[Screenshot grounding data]
╔══

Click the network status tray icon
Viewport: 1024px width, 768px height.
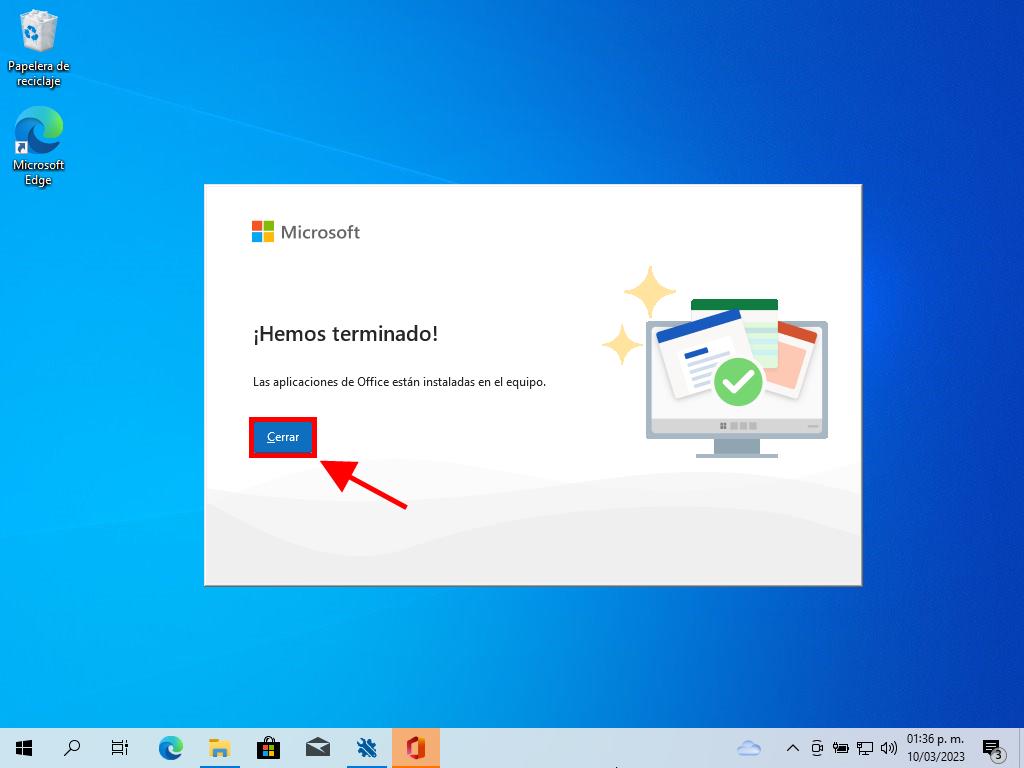click(x=865, y=748)
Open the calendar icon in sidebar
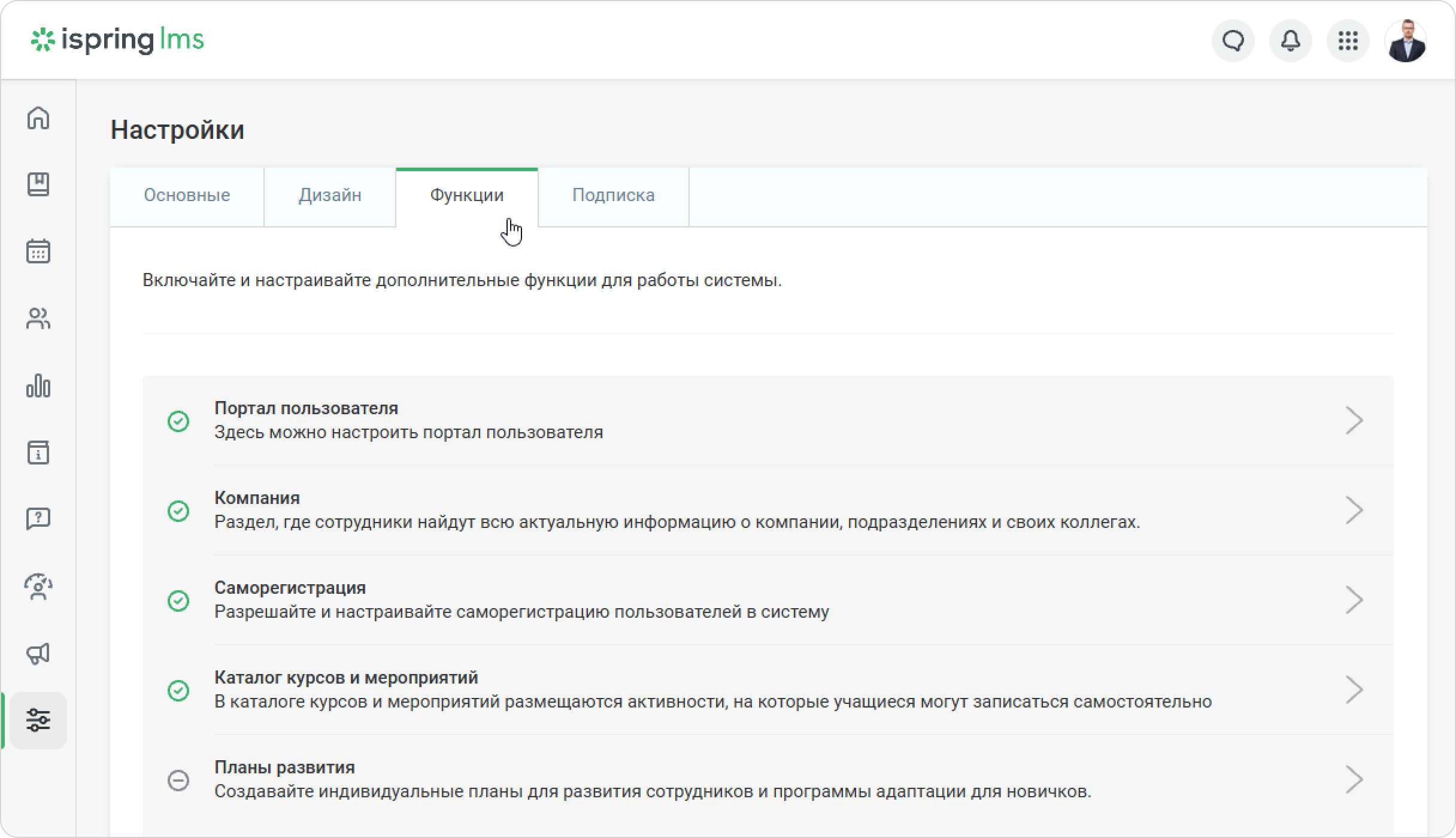1456x838 pixels. pyautogui.click(x=38, y=251)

╚══

* [TASK TO COMPLETE]: Your answer should be every line above, written out exactly, with no pictures.

* [RESULT OF THE EXERCISE]:
Click the network status tray icon
Viewport: 1024px width, 768px height.
click(x=865, y=748)
Open the calendar icon in sidebar
1456x838 pixels. pyautogui.click(x=38, y=251)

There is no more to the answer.